Introduction

Overview

The rapid development of AI, especially with the widespread availability of GPT models in 2023, has driven immense economic value. Transformer models like GPT have diversified, sparking a significant demand for AI devices.

The Ascend Transformer Boost (ATB for short) is an efficient and reliable acceleration library designed for Transformer model training and inference based on Huawei Ascend AI Processors.

The ATB uses a series of optimization policies for algorithm, hardware, and software, to improve the training and inference speed of the Transformer model and reduce energy consumption and costs. Specifically, the ATB implements efficient acceleration of the Transformer model by optimizing the implementation of core operators and attention mechanisms such as matrix multiplication. In addition, the ATB makes full use of the hardware features of the Ascend AI Processor, such as computing power, storage bandwidth, and memory bandwidth, and uses technologies such as hardware acceleration and data reuse to further improve performance and efficiency. Currently, the ATB provides basic high-performance operators at the bottom layer and operator combination technologies (graph operators). In addition, the upper layer supports interconnection with multiple model frameworks, such as PyTorch, MindSpore, and Paddle.

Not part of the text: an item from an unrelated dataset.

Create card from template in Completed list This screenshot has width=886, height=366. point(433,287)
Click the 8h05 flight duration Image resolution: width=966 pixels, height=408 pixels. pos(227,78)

In conclusion, the ATB contains highly optimized modules of various Transformer models, which play an important role in various application scenarios and provide strong support for model training and inference.

Software Architecture

Figure 1 Software architecture

The ATB mainly provides the following functions:

  • Provides basic native operators (Operations) so that you can use corresponding operators to complete desired computations as required.
  • Provides a plugin operator (PluginOperation) mechanism so that you can customize operators as required.
  • Provides a graph operator (GraphOperation) mechanism so that you can design graph operators based on specific models, and use the native operators provided by the ATB and the created custom operators to create graph operators to complete desired computations.